## TASK DESCRIPTION
What is the number of lines in this data that contain the word "email"? Give the number alone.
== Segment start ==
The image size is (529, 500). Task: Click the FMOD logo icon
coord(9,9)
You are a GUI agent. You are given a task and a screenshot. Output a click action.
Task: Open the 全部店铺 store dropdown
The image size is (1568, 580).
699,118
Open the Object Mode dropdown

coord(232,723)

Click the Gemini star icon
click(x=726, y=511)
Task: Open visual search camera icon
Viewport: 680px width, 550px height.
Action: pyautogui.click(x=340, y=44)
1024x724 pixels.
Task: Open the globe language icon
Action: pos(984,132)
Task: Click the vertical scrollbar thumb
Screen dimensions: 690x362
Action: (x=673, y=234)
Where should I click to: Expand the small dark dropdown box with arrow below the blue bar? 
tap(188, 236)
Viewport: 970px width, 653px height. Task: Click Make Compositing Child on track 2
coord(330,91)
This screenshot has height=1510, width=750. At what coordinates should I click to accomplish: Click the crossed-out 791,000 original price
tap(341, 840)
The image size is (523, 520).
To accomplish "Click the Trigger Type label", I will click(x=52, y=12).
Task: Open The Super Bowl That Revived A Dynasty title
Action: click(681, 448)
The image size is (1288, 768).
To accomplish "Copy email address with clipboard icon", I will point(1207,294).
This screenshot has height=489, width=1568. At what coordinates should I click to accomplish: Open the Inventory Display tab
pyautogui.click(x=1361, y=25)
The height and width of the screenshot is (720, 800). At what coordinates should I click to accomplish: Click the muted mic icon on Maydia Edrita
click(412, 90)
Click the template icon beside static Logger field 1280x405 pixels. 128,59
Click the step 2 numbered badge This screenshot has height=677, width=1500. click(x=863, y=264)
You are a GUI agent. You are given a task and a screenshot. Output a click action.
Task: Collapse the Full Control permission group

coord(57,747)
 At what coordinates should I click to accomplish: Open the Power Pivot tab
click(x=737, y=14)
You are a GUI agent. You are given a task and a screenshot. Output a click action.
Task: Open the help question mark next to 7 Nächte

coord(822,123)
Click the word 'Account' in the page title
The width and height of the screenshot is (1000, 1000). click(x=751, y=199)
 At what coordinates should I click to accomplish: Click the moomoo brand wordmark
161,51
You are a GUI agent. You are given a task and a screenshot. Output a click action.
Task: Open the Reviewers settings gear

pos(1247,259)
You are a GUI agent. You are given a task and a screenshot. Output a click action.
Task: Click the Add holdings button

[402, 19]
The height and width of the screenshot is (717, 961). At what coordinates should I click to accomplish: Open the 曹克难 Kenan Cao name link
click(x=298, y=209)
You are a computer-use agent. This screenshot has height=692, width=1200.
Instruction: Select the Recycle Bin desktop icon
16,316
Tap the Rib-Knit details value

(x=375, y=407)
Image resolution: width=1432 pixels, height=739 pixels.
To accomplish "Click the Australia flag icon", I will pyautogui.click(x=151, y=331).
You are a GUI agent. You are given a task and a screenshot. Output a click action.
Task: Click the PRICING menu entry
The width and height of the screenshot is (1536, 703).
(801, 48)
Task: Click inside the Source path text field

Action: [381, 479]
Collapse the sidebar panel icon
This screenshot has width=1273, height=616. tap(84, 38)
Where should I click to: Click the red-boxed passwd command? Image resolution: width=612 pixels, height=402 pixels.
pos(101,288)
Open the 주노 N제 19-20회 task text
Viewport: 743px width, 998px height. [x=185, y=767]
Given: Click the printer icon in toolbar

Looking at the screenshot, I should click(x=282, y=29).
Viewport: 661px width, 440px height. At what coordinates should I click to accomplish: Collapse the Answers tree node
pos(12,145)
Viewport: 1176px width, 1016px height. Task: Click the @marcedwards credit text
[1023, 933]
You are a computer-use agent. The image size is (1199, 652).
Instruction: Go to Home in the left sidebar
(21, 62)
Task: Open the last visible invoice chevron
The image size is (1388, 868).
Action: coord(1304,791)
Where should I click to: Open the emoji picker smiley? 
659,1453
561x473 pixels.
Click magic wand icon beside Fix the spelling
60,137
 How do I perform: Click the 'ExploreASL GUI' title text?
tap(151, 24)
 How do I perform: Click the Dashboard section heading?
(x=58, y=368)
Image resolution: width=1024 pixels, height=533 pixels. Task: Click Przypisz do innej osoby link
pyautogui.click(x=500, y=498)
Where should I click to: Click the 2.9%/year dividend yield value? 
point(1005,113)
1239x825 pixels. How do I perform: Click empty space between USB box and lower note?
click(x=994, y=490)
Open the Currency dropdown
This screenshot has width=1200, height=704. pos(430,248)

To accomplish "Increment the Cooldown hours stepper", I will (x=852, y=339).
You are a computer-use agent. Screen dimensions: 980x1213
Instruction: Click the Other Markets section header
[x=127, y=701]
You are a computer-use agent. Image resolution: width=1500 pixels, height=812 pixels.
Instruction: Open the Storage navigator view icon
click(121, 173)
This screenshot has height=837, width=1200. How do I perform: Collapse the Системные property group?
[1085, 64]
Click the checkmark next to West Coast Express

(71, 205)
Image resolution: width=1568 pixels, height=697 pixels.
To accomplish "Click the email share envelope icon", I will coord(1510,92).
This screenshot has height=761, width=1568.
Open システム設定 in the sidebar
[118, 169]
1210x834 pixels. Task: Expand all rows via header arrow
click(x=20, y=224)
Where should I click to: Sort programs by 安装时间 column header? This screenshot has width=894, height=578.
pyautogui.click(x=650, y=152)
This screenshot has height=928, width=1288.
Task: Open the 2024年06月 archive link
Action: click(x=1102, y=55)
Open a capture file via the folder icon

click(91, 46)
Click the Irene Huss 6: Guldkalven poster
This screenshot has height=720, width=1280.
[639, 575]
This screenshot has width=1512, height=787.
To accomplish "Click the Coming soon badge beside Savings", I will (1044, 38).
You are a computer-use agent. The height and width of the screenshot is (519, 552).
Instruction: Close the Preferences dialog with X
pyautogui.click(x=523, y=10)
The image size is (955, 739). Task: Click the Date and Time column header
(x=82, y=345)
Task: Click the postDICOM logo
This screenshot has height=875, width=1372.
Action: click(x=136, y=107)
== Segment end ==
## THE COMPLETED TASK
2